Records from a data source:
----
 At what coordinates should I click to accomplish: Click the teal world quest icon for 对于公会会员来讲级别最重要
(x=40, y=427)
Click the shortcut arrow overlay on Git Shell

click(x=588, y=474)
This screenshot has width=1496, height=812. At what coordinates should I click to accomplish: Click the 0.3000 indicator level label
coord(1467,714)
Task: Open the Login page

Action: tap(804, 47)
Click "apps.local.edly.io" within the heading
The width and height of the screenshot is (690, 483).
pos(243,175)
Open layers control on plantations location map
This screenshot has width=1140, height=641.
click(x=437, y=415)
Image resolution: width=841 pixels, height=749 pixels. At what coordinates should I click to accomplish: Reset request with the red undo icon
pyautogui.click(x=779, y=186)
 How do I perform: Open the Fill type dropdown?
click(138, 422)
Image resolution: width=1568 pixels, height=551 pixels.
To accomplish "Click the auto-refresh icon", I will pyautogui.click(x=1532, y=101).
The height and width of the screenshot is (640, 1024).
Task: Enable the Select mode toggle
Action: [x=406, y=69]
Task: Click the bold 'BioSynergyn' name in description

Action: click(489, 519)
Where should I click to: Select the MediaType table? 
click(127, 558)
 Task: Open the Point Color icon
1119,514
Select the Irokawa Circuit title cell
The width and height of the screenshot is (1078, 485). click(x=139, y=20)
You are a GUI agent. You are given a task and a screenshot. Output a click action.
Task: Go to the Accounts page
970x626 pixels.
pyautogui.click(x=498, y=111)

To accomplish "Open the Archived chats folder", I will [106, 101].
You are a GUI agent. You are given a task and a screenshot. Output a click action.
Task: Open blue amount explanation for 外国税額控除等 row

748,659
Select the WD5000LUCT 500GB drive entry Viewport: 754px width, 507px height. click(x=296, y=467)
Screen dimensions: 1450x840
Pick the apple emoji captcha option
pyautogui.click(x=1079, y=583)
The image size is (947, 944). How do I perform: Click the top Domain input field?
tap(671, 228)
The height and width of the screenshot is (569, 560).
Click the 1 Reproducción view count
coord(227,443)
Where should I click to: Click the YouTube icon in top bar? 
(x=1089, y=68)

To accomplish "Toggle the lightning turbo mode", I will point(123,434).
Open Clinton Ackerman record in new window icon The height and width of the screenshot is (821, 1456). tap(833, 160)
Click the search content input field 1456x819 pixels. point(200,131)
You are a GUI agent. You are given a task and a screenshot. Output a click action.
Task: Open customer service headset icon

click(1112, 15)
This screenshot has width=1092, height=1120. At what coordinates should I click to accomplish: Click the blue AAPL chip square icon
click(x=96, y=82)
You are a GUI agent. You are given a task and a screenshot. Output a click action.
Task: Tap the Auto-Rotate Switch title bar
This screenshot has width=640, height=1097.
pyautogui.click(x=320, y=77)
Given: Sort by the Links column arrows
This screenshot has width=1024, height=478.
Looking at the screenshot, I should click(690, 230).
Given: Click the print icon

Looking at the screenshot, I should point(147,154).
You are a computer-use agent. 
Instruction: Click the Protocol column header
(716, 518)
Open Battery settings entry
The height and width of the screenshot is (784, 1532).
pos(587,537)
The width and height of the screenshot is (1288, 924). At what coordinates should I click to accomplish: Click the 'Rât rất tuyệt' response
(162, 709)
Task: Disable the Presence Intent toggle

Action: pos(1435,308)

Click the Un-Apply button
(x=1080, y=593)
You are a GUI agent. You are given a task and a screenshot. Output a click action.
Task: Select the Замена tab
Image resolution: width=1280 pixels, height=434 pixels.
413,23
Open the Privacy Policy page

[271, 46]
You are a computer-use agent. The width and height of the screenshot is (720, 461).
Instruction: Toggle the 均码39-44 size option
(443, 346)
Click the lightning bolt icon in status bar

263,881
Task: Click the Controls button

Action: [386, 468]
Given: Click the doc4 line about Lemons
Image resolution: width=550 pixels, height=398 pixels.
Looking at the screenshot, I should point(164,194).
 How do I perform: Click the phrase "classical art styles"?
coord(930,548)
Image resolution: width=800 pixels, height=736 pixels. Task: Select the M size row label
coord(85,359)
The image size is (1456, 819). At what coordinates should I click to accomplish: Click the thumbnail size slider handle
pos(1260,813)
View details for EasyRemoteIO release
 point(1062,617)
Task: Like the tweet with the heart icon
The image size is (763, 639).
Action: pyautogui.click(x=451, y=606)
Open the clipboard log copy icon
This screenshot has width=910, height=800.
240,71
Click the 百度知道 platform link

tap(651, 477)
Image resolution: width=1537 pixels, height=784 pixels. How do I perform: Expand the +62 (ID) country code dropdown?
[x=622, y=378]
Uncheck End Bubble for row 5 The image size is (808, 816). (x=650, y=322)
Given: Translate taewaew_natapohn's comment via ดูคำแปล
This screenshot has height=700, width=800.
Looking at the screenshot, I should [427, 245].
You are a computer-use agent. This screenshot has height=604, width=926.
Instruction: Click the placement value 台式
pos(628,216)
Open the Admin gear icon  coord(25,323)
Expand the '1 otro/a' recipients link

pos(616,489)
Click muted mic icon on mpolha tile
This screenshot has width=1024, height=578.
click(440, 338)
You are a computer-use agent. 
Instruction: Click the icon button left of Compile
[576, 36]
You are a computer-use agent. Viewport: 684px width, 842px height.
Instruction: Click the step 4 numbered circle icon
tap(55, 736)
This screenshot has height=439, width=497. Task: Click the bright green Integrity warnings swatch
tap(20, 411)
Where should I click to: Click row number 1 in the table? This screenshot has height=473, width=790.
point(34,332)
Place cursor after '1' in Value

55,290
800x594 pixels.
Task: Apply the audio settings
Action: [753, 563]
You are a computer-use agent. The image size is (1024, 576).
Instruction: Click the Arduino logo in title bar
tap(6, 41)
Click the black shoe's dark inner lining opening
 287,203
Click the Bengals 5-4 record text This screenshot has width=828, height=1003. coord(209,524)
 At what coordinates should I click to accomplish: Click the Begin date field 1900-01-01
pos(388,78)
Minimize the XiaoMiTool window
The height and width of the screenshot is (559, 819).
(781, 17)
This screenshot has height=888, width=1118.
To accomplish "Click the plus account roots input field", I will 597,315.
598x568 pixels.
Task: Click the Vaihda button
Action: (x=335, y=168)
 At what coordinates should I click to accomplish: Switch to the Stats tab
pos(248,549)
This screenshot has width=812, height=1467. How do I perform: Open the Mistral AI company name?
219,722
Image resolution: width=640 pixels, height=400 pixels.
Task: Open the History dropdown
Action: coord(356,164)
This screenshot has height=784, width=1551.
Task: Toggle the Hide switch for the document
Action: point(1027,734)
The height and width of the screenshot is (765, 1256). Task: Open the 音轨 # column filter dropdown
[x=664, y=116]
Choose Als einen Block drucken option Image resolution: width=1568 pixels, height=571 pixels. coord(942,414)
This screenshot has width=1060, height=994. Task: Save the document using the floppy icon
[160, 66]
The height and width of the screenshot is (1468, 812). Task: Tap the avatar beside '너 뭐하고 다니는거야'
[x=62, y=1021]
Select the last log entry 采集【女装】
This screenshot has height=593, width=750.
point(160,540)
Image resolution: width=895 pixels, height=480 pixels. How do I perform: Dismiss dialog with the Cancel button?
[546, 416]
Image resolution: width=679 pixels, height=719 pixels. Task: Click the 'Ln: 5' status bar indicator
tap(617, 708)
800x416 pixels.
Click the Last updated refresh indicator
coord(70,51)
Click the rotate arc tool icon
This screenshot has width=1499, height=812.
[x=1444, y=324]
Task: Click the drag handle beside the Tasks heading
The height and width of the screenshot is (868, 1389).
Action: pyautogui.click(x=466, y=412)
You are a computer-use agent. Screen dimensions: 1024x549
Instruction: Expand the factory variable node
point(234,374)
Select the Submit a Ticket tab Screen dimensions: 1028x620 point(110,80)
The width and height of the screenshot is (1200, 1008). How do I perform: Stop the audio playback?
----
EXERCISE DETAILS
The whole of the data is to be returned with every line intact.

SOLUTION TO THIS PROBLEM
 At what coordinates should I click to accomplish: Click the teal world quest icon for 对于公会会员来讲级别最重要
(x=40, y=427)
Click the shortcut arrow overlay on Git Shell

click(x=588, y=474)
This screenshot has width=1496, height=812. At what coordinates should I click to accomplish: Click the 0.3000 indicator level label
coord(1467,714)
Task: Open the Login page

Action: tap(804, 47)
Click "apps.local.edly.io" within the heading
The width and height of the screenshot is (690, 483).
pos(243,175)
Open layers control on plantations location map
This screenshot has width=1140, height=641.
click(x=437, y=415)
Image resolution: width=841 pixels, height=749 pixels. At what coordinates should I click to accomplish: Reset request with the red undo icon
pyautogui.click(x=779, y=186)
 How do I perform: Open the Fill type dropdown?
click(138, 422)
Image resolution: width=1568 pixels, height=551 pixels.
To accomplish "Click the auto-refresh icon", I will pyautogui.click(x=1532, y=101).
The height and width of the screenshot is (640, 1024).
Task: Enable the Select mode toggle
Action: [x=406, y=69]
Task: Click the bold 'BioSynergyn' name in description

Action: click(489, 519)
Where should I click to: Select the MediaType table? 
click(127, 558)
 Task: Open the Point Color icon
1119,514
Select the Irokawa Circuit title cell
The width and height of the screenshot is (1078, 485). click(x=139, y=20)
You are a GUI agent. You are given a task and a screenshot. Output a click action.
Task: Go to the Accounts page
970x626 pixels.
pyautogui.click(x=498, y=111)

To accomplish "Open the Archived chats folder", I will [106, 101].
You are a GUI agent. You are given a task and a screenshot. Output a click action.
Task: Open blue amount explanation for 外国税額控除等 row

748,659
Select the WD5000LUCT 500GB drive entry Viewport: 754px width, 507px height. click(x=296, y=467)
Screen dimensions: 1450x840
Pick the apple emoji captcha option
pyautogui.click(x=1079, y=583)
The image size is (947, 944). How do I perform: Click the top Domain input field?
tap(671, 228)
The height and width of the screenshot is (569, 560).
Click the 1 Reproducción view count
coord(227,443)
Where should I click to: Click the YouTube icon in top bar? 
(x=1089, y=68)

To accomplish "Toggle the lightning turbo mode", I will point(123,434).
Open Clinton Ackerman record in new window icon The height and width of the screenshot is (821, 1456). tap(833, 160)
Click the search content input field 1456x819 pixels. point(200,131)
You are a GUI agent. You are given a task and a screenshot. Output a click action.
Task: Open customer service headset icon

click(1112, 15)
This screenshot has width=1092, height=1120. At what coordinates should I click to accomplish: Click the blue AAPL chip square icon
click(x=96, y=82)
You are a GUI agent. You are given a task and a screenshot. Output a click action.
Task: Tap the Auto-Rotate Switch title bar
This screenshot has width=640, height=1097.
pyautogui.click(x=320, y=77)
Given: Sort by the Links column arrows
This screenshot has width=1024, height=478.
Looking at the screenshot, I should click(690, 230).
Given: Click the print icon

Looking at the screenshot, I should point(147,154).
You are a computer-use agent. 
Instruction: Click the Protocol column header
(716, 518)
Open Battery settings entry
The height and width of the screenshot is (784, 1532).
pos(587,537)
The width and height of the screenshot is (1288, 924). At what coordinates should I click to accomplish: Click the 'Rât rất tuyệt' response
(162, 709)
Task: Disable the Presence Intent toggle

Action: pos(1435,308)

Click the Un-Apply button
(x=1080, y=593)
You are a GUI agent. You are given a task and a screenshot. Output a click action.
Task: Select the Замена tab
Image resolution: width=1280 pixels, height=434 pixels.
413,23
Open the Privacy Policy page

[271, 46]
You are a computer-use agent. The width and height of the screenshot is (720, 461).
Instruction: Toggle the 均码39-44 size option
(443, 346)
Click the lightning bolt icon in status bar

263,881
Task: Click the Controls button

Action: [386, 468]
Given: Click the doc4 line about Lemons
Image resolution: width=550 pixels, height=398 pixels.
Looking at the screenshot, I should point(164,194).
 How do I perform: Click the phrase "classical art styles"?
coord(930,548)
Image resolution: width=800 pixels, height=736 pixels. Task: Select the M size row label
coord(85,359)
The image size is (1456, 819). At what coordinates should I click to accomplish: Click the thumbnail size slider handle
pos(1260,813)
View details for EasyRemoteIO release
 point(1062,617)
Task: Like the tweet with the heart icon
The image size is (763, 639).
Action: pyautogui.click(x=451, y=606)
Open the clipboard log copy icon
This screenshot has width=910, height=800.
240,71
Click the 百度知道 platform link

tap(651, 477)
Image resolution: width=1537 pixels, height=784 pixels. How do I perform: Expand the +62 (ID) country code dropdown?
[x=622, y=378]
Uncheck End Bubble for row 5 The image size is (808, 816). (x=650, y=322)
Given: Translate taewaew_natapohn's comment via ดูคำแปล
This screenshot has height=700, width=800.
Looking at the screenshot, I should [427, 245].
You are a computer-use agent. This screenshot has height=604, width=926.
Instruction: Click the placement value 台式
pos(628,216)
Open the Admin gear icon  coord(25,323)
Expand the '1 otro/a' recipients link

pos(616,489)
Click muted mic icon on mpolha tile
This screenshot has width=1024, height=578.
click(440, 338)
You are a computer-use agent. 
Instruction: Click the icon button left of Compile
[576, 36]
You are a computer-use agent. Viewport: 684px width, 842px height.
Instruction: Click the step 4 numbered circle icon
tap(55, 736)
This screenshot has height=439, width=497. Task: Click the bright green Integrity warnings swatch
tap(20, 411)
Where should I click to: Click row number 1 in the table? This screenshot has height=473, width=790.
point(34,332)
Place cursor after '1' in Value

55,290
800x594 pixels.
Task: Apply the audio settings
Action: [753, 563]
You are a computer-use agent. The image size is (1024, 576).
Instruction: Click the Arduino logo in title bar
tap(6, 41)
Click the black shoe's dark inner lining opening
 287,203
Click the Bengals 5-4 record text This screenshot has width=828, height=1003. coord(209,524)
 At what coordinates should I click to accomplish: Click the Begin date field 1900-01-01
pos(388,78)
Minimize the XiaoMiTool window
The height and width of the screenshot is (559, 819).
(781, 17)
This screenshot has height=888, width=1118.
To accomplish "Click the plus account roots input field", I will 597,315.
598x568 pixels.
Task: Click the Vaihda button
Action: (x=335, y=168)
 At what coordinates should I click to accomplish: Switch to the Stats tab
pos(248,549)
This screenshot has width=812, height=1467. How do I perform: Open the Mistral AI company name?
219,722
Image resolution: width=640 pixels, height=400 pixels.
Task: Open the History dropdown
Action: coord(356,164)
This screenshot has height=784, width=1551.
Task: Toggle the Hide switch for the document
Action: point(1027,734)
The height and width of the screenshot is (765, 1256). Task: Open the 音轨 # column filter dropdown
[x=664, y=116]
Choose Als einen Block drucken option Image resolution: width=1568 pixels, height=571 pixels. coord(942,414)
This screenshot has width=1060, height=994. Task: Save the document using the floppy icon
[160, 66]
The height and width of the screenshot is (1468, 812). Task: Tap the avatar beside '너 뭐하고 다니는거야'
[x=62, y=1021]
Select the last log entry 采集【女装】
This screenshot has height=593, width=750.
point(160,540)
Image resolution: width=895 pixels, height=480 pixels. How do I perform: Dismiss dialog with the Cancel button?
[546, 416]
Image resolution: width=679 pixels, height=719 pixels. Task: Click the 'Ln: 5' status bar indicator
tap(617, 708)
800x416 pixels.
Click the Last updated refresh indicator
coord(70,51)
Click the rotate arc tool icon
This screenshot has width=1499, height=812.
[x=1444, y=324]
Task: Click the drag handle beside the Tasks heading
The height and width of the screenshot is (868, 1389).
Action: pyautogui.click(x=466, y=412)
You are a computer-use agent. Screen dimensions: 1024x549
Instruction: Expand the factory variable node
point(234,374)
Select the Submit a Ticket tab Screen dimensions: 1028x620 point(110,80)
The width and height of the screenshot is (1200, 1008). How do I perform: Stop the audio playback?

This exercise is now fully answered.